Como estudar de forma eficiente
Fazer provas antigas é o método mais eficiente. A prova de 2024 e anteriores estão disponíveis no site do INEP. Fazer cronometrado, corrigir com o gabarito oficial, anotar os erros por competência e revisar apenas os tópicos que realmente cairam. O ciclo de revisão não precisa ser completo -- focar nos pontos fracos identifica pelo gaps sistemáticos que precisam de atendimento. Para a redação, escrever pelo menos uma por semana nos dois meses que antecedem a prova é o mínimo recomendável. Corrigir com base nas competências oficiais ou pedir para alguém corrigir com o gabarito em mãos. Escrever só para escrever não melhora nota. Revisar com critério é o que aumenta.
A TRI premia consistência, não picos de desempenho. Acertar sessenta por cento das questões mais acessíveis com acurácia alta vale mais do que tentar todas as difíceis e errar metade. Gerenciar o tempo durante a prova -- não ficar mais do que trinta segundos por questão sem progressão -- costuma ser mais decisivo do que dominar o conteúdo avançado que poucos conseguem aplicar sob pressão.

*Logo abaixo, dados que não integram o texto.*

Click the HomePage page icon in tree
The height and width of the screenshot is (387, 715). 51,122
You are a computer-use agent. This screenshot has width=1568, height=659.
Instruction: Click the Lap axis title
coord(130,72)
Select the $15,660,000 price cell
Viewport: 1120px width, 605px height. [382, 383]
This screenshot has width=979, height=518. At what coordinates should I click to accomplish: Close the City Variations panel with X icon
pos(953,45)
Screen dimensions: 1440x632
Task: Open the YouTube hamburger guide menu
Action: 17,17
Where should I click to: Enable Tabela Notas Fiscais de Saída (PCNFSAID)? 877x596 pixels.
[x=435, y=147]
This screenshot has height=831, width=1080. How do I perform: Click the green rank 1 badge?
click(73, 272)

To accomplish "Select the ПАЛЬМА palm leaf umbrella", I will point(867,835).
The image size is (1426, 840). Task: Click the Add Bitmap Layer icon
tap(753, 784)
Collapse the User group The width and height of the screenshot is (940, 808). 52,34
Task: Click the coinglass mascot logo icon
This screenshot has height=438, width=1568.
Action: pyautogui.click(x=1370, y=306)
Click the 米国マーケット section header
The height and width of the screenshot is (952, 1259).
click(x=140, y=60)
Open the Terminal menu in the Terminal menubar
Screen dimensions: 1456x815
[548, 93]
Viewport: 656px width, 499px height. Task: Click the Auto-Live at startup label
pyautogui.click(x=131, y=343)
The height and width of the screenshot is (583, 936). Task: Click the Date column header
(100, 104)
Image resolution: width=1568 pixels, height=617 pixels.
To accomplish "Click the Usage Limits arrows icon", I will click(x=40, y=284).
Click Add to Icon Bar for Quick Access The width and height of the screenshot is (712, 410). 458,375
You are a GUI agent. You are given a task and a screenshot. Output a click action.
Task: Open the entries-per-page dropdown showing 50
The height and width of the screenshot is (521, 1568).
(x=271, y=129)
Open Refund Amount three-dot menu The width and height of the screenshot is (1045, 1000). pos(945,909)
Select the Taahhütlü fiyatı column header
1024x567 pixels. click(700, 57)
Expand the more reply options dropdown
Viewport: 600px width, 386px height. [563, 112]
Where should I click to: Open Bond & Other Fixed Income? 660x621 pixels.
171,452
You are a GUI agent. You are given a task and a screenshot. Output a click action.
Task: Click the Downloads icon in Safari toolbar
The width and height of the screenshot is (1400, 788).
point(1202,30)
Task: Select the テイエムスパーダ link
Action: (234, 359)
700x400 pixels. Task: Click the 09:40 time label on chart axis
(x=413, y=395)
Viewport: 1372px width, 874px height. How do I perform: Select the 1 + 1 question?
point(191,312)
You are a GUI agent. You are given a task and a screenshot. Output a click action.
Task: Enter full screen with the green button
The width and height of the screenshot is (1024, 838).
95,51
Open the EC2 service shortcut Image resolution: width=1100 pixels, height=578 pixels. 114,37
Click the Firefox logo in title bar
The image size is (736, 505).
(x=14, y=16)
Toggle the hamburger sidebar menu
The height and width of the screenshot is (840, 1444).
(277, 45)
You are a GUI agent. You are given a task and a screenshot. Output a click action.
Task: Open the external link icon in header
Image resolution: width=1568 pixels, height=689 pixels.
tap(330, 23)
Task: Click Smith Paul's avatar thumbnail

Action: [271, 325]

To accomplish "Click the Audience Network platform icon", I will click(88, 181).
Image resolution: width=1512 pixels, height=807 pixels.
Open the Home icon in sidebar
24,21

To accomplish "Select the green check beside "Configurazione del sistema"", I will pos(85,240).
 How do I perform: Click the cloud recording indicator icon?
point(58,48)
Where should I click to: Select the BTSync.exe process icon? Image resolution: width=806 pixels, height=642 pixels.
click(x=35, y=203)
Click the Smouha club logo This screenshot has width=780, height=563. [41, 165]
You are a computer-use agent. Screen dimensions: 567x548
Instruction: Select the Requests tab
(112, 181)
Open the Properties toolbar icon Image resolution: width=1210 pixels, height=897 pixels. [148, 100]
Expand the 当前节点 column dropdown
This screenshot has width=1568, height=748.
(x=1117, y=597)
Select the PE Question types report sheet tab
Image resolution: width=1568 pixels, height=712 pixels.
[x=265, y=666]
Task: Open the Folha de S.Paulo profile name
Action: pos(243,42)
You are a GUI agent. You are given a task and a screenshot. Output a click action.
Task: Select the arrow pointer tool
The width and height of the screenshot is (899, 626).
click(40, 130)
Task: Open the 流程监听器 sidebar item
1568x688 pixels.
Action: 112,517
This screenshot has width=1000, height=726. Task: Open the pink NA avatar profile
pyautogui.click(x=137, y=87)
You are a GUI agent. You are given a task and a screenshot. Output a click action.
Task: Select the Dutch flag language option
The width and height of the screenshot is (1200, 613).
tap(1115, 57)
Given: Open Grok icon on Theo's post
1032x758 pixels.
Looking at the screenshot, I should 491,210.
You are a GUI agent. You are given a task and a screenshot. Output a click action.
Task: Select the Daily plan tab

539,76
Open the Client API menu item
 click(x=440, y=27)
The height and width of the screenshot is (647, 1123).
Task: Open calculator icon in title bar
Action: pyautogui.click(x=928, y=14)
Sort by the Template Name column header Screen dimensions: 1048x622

O que realmente faz diferença
Simulados cronometrados nas condições reais -- sem consulta, sem pausa, no horário oficial. Isso treina resistência cognitiva, que é o fator subestimado. A prova dura aproximadamente cinco horas e meia. Candidatos que nunca treinaram nessa duração tendem a perder foco e cometer erros evitáveis nas últimas trinta questões simplesmente por fadiga. Não existe atalho. Não existe material mágico. Existe padrão de prova e prática Dirigida. Identificar o padrão, treinar e revisar os erros sistematicamente. Esse é o método que funciona, ponto final.